● **What is needed**:
Nothing but an exact repetition of the listing should be returned.

─── Data to process ───

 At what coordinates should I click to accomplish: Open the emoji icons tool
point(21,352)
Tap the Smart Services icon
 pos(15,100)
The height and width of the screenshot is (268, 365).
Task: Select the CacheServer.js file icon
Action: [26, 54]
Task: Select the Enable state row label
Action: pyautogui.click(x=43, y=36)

───

● **Response for this exercise**:
 At what coordinates should I click to accomplish: Open the emoji icons tool
point(21,352)
Tap the Smart Services icon
 pos(15,100)
The height and width of the screenshot is (268, 365).
Task: Select the CacheServer.js file icon
Action: [26, 54]
Task: Select the Enable state row label
Action: pyautogui.click(x=43, y=36)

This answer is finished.